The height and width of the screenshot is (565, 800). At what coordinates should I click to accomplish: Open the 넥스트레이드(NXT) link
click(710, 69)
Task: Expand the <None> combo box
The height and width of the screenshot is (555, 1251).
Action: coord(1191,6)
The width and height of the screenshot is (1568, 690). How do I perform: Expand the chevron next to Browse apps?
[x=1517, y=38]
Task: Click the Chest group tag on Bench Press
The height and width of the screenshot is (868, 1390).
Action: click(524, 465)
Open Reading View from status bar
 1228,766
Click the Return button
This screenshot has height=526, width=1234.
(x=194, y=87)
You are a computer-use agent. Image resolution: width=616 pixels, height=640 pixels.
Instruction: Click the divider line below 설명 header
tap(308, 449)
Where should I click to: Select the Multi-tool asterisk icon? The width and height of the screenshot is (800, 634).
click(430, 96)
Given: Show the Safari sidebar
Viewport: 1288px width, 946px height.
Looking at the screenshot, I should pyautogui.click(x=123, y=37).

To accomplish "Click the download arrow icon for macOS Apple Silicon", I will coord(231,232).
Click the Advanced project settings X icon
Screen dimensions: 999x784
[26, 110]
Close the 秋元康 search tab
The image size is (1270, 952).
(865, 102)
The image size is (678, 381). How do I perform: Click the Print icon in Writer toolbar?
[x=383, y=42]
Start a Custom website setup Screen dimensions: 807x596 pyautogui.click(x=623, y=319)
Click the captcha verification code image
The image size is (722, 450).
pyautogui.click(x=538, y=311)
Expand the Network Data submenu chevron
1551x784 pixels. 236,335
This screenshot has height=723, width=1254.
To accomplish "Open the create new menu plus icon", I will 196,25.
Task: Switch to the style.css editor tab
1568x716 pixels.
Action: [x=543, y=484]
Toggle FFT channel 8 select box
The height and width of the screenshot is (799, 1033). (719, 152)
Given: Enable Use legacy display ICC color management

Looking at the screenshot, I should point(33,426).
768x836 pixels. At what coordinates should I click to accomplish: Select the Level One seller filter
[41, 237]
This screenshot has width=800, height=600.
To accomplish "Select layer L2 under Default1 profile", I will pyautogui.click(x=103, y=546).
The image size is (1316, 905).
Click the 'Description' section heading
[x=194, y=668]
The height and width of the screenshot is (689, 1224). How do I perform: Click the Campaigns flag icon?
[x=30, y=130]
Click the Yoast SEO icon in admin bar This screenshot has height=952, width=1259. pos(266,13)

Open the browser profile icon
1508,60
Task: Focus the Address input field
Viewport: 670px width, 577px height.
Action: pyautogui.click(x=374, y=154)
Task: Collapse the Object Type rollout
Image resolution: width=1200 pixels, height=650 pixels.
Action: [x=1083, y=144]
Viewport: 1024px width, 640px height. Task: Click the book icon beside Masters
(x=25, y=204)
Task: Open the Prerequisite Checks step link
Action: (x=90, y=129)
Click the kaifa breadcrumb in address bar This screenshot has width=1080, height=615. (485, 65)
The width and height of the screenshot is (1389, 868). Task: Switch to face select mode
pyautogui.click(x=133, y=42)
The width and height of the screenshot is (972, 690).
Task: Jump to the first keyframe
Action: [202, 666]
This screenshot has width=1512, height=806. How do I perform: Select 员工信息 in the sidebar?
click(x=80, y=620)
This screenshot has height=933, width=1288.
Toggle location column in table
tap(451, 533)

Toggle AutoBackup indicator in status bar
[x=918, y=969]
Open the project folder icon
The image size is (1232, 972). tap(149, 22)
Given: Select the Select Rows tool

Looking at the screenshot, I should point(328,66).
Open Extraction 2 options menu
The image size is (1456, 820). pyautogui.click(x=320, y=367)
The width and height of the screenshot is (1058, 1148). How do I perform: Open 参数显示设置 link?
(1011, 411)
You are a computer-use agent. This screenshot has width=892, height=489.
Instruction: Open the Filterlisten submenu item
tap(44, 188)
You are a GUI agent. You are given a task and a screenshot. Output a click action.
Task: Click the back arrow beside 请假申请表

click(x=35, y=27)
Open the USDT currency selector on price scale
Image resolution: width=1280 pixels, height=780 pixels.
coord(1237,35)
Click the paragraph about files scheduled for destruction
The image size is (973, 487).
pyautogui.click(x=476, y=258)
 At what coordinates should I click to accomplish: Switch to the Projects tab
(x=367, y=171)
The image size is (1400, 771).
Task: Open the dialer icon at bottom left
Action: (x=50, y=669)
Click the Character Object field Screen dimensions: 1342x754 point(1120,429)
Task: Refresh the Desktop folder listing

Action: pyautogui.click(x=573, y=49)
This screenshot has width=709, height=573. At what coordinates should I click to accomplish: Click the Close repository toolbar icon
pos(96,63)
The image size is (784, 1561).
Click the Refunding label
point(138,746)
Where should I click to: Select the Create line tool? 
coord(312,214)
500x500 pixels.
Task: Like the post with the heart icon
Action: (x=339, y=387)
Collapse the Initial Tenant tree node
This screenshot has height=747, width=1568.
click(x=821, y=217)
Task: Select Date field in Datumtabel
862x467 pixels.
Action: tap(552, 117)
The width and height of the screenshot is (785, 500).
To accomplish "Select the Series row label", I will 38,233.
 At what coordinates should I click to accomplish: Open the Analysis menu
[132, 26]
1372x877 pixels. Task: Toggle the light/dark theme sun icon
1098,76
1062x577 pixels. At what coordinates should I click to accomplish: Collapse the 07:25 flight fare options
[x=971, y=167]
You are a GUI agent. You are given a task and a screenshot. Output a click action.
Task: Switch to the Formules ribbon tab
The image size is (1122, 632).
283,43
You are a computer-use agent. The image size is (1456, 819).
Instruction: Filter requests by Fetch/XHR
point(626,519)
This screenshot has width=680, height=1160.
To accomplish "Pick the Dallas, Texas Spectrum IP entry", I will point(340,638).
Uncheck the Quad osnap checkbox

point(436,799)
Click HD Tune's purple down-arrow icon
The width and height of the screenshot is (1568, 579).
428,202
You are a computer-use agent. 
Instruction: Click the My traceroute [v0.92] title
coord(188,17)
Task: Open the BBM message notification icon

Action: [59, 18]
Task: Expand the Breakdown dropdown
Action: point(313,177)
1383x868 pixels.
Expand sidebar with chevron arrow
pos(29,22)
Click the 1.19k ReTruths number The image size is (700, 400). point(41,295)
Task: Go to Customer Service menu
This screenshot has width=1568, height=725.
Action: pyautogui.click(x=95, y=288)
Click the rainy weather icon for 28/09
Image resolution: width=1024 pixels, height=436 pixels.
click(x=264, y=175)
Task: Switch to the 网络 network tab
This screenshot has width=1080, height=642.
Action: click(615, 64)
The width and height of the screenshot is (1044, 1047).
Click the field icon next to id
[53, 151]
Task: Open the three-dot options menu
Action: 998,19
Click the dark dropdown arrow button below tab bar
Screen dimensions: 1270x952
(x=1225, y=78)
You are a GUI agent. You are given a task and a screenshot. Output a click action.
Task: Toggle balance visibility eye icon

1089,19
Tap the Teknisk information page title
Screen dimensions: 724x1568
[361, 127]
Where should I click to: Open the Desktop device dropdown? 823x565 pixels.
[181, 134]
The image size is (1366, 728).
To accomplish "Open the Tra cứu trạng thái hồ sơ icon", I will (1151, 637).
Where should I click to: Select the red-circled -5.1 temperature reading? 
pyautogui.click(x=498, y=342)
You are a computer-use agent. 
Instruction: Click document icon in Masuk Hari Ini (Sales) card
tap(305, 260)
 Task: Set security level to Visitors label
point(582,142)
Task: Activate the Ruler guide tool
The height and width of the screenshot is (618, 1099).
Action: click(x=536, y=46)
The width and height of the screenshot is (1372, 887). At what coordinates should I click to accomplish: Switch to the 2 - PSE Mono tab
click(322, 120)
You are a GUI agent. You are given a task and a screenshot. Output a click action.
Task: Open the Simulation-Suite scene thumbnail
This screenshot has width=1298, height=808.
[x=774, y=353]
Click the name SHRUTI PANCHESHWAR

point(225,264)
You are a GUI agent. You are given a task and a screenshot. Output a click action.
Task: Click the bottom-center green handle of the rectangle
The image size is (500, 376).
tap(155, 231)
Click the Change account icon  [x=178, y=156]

SHORT TASK — Reproduce the lines of the material verbatim, starting at the line that contains "Task: Expand the <None> combo box" and ending at the line that contains "Looking at the screenshot, I should point(33,426).".

TASK SOLUTION —
Task: Expand the <None> combo box
The height and width of the screenshot is (555, 1251).
Action: coord(1191,6)
The width and height of the screenshot is (1568, 690). How do I perform: Expand the chevron next to Browse apps?
[x=1517, y=38]
Task: Click the Chest group tag on Bench Press
The height and width of the screenshot is (868, 1390).
Action: click(524, 465)
Open Reading View from status bar
 1228,766
Click the Return button
This screenshot has height=526, width=1234.
(x=194, y=87)
You are a computer-use agent. Image resolution: width=616 pixels, height=640 pixels.
Instruction: Click the divider line below 설명 header
tap(308, 449)
Where should I click to: Select the Multi-tool asterisk icon? The width and height of the screenshot is (800, 634).
click(430, 96)
Given: Show the Safari sidebar
Viewport: 1288px width, 946px height.
Looking at the screenshot, I should pyautogui.click(x=123, y=37).

To accomplish "Click the download arrow icon for macOS Apple Silicon", I will coord(231,232).
Click the Advanced project settings X icon
Screen dimensions: 999x784
[26, 110]
Close the 秋元康 search tab
The image size is (1270, 952).
(865, 102)
The image size is (678, 381). How do I perform: Click the Print icon in Writer toolbar?
[x=383, y=42]
Start a Custom website setup Screen dimensions: 807x596 pyautogui.click(x=623, y=319)
Click the captcha verification code image
The image size is (722, 450).
pyautogui.click(x=538, y=311)
Expand the Network Data submenu chevron
1551x784 pixels. 236,335
This screenshot has height=723, width=1254.
To accomplish "Open the create new menu plus icon", I will 196,25.
Task: Switch to the style.css editor tab
1568x716 pixels.
Action: [x=543, y=484]
Toggle FFT channel 8 select box
The height and width of the screenshot is (799, 1033). (719, 152)
Given: Enable Use legacy display ICC color management

Looking at the screenshot, I should point(33,426).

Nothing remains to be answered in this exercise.